Relativamente ao empréstimo da UE à Ucrânia, a Hungria está a usar o veto porque "existe unanimidade e ninguém, nem mesmo os alemães, pode exigir uma anulação do veto."
Essa seria uma condição prévia para o recomeço do fornecimento de petróleo. Mas se os húngaros forem chantageados, "não podem esperar que lhes prestemos assistência e Kiev ficará sem dinheiro antes de nós ficarmos sem petróleo", deixa claro.
"Vamos parar os fornecimentos que são importantes para a Ucrânia", disse Orbán
Os preços da energia tornam-se cada vez mais imprevisíveis, tendo em conta as situações no Médio Oriente e na Ucrânia, razão pela qual é um "pecado capital" para Zelensky fazer chantagem.
"Se o petróleo russo for barato, será mais fácil gerir a crise, mas se for necessário, o governo intervirá no regime de preços", apesar de se tratar de uma questão de mercado.
Orbán diz que a Shell está a ganhar a crise energética e a "procurar a morte", e não é por acaso que delegou várias pessoas no Tisza.
"Se não tivermos petróleo russo barato, temos de o comprar à Shell e os acionistas da do Tisza têm muito a ganhar. "Na Shell funciona são assim", acrescentou. "Querem roubar os húngaros e é isso que está em causa na política de Tisza."
A Hungria pediu uma comissão para verificação de factos e peritos para investigar o estado do oleoduto e o primeiro-ministro exige que a "Comissão seja autorizada a entrar" para obter "provas do estado real das instalações."

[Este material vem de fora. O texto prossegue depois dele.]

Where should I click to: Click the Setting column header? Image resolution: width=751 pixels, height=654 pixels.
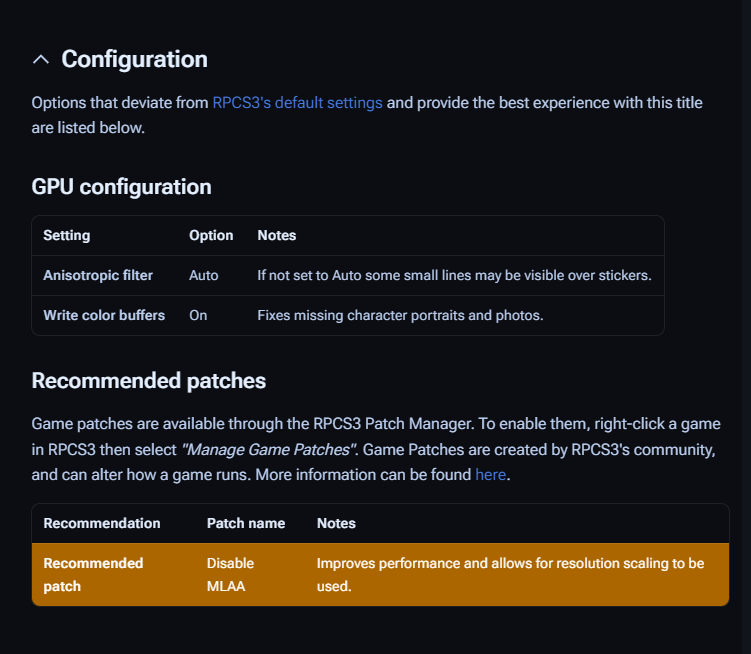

O primeiro-ministro húngaro disse que os prisioneiros de guerra trazidos recentemente para Budapeste são livres de decidir o seu futuro "como pessoas livres" e que não existe qualquer acordo "porque os russos não pediram nada em troca da transferência."
Sobre o Médio Oriente, Orbán falou da possibilidade de uma nova vaga de migração, na qual a Hungria tem muita experiência, e continua "a recusar a entrada de pessoas impuras no país."
Orbán defende também que os controlos fronteiriços têm de ser mais abrangentes, porque a situação atual pode levar à chegada de muitos refugiados do Ocidente e "a Europa não está preparada para gerir a migração."
"Evitei essa armadilha", disse, reiterando que acredita que a oposição apoia o pacto migratório, ao qual o governo diz não. Ao mesmo tempo, a ameaça do terrorismo está a aumentar.
Quanto ao preço do gás, o primeiro-ministro da Hungria afirmou que uma situação semelhante já tinha acontecido anteriormente com a Ucrânia, "que cortou o acesso do país ao gás russo barato."
"A situação foi resolvida através de uma cadeia de desvio a partir da Turquia e dos Balcãs. Se não tivesse sido este o caso, a redução das tarifas seria impossível atualmente", relembra.
"Agora temos de ter cuidado para que os ucranianos não façam explodir um gasoduto do sul", afirmou, recordando a sabotagem do gasoduto Nord Stream.